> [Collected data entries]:
● ● ● ● ●
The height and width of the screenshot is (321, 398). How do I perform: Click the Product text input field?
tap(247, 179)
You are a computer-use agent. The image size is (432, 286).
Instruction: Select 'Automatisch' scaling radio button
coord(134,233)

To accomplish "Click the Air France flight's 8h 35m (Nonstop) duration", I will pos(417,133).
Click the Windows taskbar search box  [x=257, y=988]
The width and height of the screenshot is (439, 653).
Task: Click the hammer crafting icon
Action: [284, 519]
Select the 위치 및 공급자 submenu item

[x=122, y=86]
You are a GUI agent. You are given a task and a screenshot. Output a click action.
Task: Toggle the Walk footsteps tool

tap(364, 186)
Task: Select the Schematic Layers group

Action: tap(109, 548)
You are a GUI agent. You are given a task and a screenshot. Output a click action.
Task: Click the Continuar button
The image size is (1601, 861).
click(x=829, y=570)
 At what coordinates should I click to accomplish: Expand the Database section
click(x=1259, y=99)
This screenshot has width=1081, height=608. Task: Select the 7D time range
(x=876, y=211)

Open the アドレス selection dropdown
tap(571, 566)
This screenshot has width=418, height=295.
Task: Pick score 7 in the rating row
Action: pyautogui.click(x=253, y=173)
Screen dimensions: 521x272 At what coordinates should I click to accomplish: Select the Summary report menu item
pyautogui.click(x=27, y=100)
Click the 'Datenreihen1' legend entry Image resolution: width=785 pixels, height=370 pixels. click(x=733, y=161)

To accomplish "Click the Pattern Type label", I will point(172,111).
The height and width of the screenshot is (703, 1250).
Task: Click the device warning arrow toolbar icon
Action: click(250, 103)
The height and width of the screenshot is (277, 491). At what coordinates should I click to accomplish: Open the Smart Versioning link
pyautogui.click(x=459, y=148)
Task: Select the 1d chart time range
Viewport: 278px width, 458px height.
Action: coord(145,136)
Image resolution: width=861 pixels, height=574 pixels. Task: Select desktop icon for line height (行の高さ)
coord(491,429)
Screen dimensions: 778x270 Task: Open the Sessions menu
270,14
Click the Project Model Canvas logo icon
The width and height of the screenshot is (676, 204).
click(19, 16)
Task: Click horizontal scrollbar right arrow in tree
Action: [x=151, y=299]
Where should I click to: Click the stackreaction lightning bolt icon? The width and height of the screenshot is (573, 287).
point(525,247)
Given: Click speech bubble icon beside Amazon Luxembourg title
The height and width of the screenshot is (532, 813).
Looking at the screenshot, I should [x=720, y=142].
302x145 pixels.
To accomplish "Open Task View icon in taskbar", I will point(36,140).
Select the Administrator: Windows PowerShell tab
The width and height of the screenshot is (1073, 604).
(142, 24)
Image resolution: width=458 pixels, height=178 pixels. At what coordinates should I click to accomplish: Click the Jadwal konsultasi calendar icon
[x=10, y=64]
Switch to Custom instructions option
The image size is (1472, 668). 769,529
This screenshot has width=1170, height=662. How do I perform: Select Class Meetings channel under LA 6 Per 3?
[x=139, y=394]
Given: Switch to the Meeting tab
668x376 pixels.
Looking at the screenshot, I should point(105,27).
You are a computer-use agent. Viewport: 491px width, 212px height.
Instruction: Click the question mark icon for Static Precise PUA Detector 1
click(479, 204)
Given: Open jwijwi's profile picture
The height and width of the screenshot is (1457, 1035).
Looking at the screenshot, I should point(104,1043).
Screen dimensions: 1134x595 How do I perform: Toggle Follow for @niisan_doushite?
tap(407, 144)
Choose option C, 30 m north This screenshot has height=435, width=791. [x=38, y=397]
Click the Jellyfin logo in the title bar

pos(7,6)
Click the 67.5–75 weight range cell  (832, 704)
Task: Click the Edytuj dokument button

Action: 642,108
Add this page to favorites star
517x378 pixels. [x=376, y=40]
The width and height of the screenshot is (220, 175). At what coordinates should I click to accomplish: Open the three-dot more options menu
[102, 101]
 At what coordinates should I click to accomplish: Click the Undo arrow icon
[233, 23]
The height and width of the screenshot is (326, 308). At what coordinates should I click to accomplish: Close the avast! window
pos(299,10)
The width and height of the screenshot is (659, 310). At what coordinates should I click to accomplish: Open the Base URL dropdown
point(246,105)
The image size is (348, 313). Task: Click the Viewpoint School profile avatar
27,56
● ● ● ● ●
> [What is expected]:
Could you state how many lines in the entries contain the word "computer"? Reply with nothing but the number.

> [Response]:
2